Here are some of the most high-profile cases on Alvin Bragg’s agenda

A probe into the business dealings of former President Donald Trump has national attention.

Newly elected Manhattan DA Alvin Bragg.

Newly elected Manhattan DA Alvin Bragg. Michael M. Santiago/Getty Images

Newly elected Manhattan District Attorney Alvin Bragg has inherited a staff of more than 500 attorneys who handle tens of thousands of cases annually between the office’s trial, investigations and appeals divisions. Among the high-profile cases he will take over from his predecessor Cy Vance are a sex abuse case against an Oscar-winning actor and a fraud probe of a former president. His office is also handling at least two murder cases that are part of a wave of major crimes that have rocked the city this year. 

Donald Trump

By far the most watched case on Bragg’s plate is the office’s potentially history-making investigation of Trump’s business practices. If Bragg decides to indict Trump, he will be the first former president ever charged with a crime. Prosecutors are probing whether Trump defrauded lenders by inflating the value of his assets. As part of the inquiry, Vance battled Trump for years to obtain his tax records and finally secured them in February last year following a U.S. Supreme Court ruling. The investigation led to charges against the Trump Organization and its chief financial officer, Allen Weisselberg, who was indicted on 15 tax-related counts in July last year.

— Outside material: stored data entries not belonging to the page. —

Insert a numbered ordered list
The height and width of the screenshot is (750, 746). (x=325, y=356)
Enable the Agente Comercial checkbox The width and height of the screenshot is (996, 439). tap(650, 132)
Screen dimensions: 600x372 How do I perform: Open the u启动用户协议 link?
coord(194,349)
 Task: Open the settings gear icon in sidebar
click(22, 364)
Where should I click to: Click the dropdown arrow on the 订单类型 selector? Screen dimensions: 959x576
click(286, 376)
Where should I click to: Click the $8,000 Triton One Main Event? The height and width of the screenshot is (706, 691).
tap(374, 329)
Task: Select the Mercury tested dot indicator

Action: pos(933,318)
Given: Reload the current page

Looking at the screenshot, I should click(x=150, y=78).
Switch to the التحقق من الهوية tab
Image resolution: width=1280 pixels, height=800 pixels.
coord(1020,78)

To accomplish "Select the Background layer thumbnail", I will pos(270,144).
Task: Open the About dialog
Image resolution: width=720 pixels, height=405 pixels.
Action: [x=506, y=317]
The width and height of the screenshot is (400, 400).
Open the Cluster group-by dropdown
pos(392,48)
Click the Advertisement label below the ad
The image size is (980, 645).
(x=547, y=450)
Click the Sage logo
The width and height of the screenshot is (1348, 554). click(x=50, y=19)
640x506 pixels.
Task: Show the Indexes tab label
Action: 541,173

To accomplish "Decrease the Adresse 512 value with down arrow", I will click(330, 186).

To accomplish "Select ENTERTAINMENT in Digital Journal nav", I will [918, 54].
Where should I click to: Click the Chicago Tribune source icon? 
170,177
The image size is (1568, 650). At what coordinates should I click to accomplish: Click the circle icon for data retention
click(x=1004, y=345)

Bragg has said he will keep the prosecutors who are currently leading the Trump probe in place and give the investigation his own personal attention. “We're gonna follow the facts as I’ve done for the last 20-plus years in complex white collar cases and in all cases,” Bragg told City & State. “So we have the team leadership, which provides continuity, and we've got some people coming in … to the office with fresh eyes, and I think that's a good partnership.”

Martial Simon

In another horrific, high-profile killing last month, Simon is accused of pushing subway rider Michelle Go to her death on the tracks. Go was at a Times Square subway station on Jan. 15 when Simon allegedly shoved her into the path of an oncoming R train just after 9:30 a.m. The two did not know each other, authorities have said. The case has brought more attention to crime, homelessness and mental health – issues that have received renewed focus as the city urges passengers to return to the trains following plummeting ridership during the pandemic. Simon, 61, is homeless and has a long history of mental illness. He turned himself in to police minutes after the attack and is being held at Bellevue Hospital in Manhattan while a judge awaits a psychiatric evaluation in the case. 

Winston Glynn

Glynn is facing charges of first-degree robbery and murder in the Jan. 9 shooting death of Kristal Bayron-Nieves – among a string of shocking gun violence incidents in the city within a matter of weeks that made national headlines. Bayron-Nieves, 19, was working at an East Harlem Burger King when Glynn came in around 1 a.m. demanding cash from the register, police said. Before shooting Bayron-Nieves, he allegedly punched the restaurant manager and pistol-whipped another customer. Glynn fled the scene with just $100 cash and was arrested five days later in Brooklyn, authorities said. At his initial hearing, which Bragg attended, a judge granted the office’s request to hold Glynn without bail. Authorities are also probing whether Glynn, 30, and another man whose most recent address was a homeless shelter had a history of mental illness. He is due back in court on Feb. 14. 

Cuba Gooding Jr. 

The Oscar winner is facing sex abuse charges related to three separate incidents at Manhattan nightclubs. After he was arrested in June 2019 and charged with groping a 28-year-old woman while at the Magic Hour bar in Midtown, two additional women came forward alleging he grabbed them in 2018 in separate incidents at Lavo and Tao nightclubs. Both the Tao and Magic Hour encounters were caught on surveillance footage and aired in media reports. Gooding, 54, is charged with six counts of misdemeanor forcible touching and sex abuse. He has pleaded not guilty. A trial date has not been set.

Robert Carmona

One of four individuals accused in a 141-count, multistate gun bust, Carmona is charged with selling weapons in front of the West 55th Street building where he worked as a doorman. Authorities also allege he stored ammunition in his work locker and sold additional firearms out of his home in Morningside Heights. Within a six-month period last year, he sold a total of 80 weapons, most of which were purchased in Tennessee and obtained by Carmona through a middle man, officials have said. Carmona has been jailed at Rikers Island since he was ordered held without bail following his October arrest.